DW: This is definitely an “LA film.” It was fun to incorporate the elements that make a film feel like Los Angeles; the skyline at sunrise, traffic on the 405, and of course, that little known and little shown back culture of alleyways behind apartment complexes. We felt it an enriching tapestry over which to weave our little tale of dread.
Throwaway is the first thing you have done, but should it prepare audiences for more of the same?
BJF: We both have a special place in our hearts for horror so, yup, we wanted our first film to be a horror movie but in a non-traditional way.
DW: Movies like Don't Look Now and Audition, where you almost don't realize you're watching a horror film until the final act.
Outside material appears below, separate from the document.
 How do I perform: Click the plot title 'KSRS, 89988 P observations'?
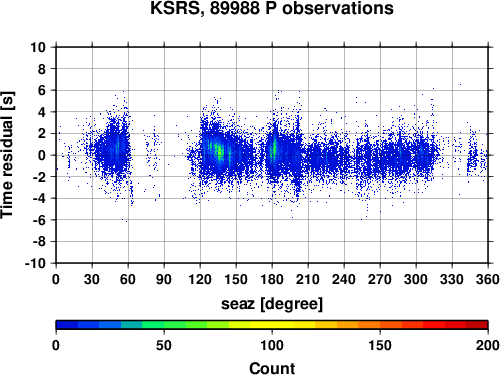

We are also big fans of Michael Haneke, Brad Anderson, David Cronenberg, David Lynch, as well as a lot of directors from the ‘70s like Tobe Hooper.
Where did you film it, and were there any bits you wrote that didn’t work?
DW: We shot it all in our apartment and the back alley by our house. The biggest change was that originally the main part was for a man, but we switched that pretty early on. We liked the idea of toying with expectations, but it didn’t work.
BJF: We did dodge one bullet by going door to door to warn the neighbours of how much screaming there was going to be on set.
What sparked the idea for the film? It seems like a moral story, on behalf of hobos, only with an utterly screwed-up come-uppance.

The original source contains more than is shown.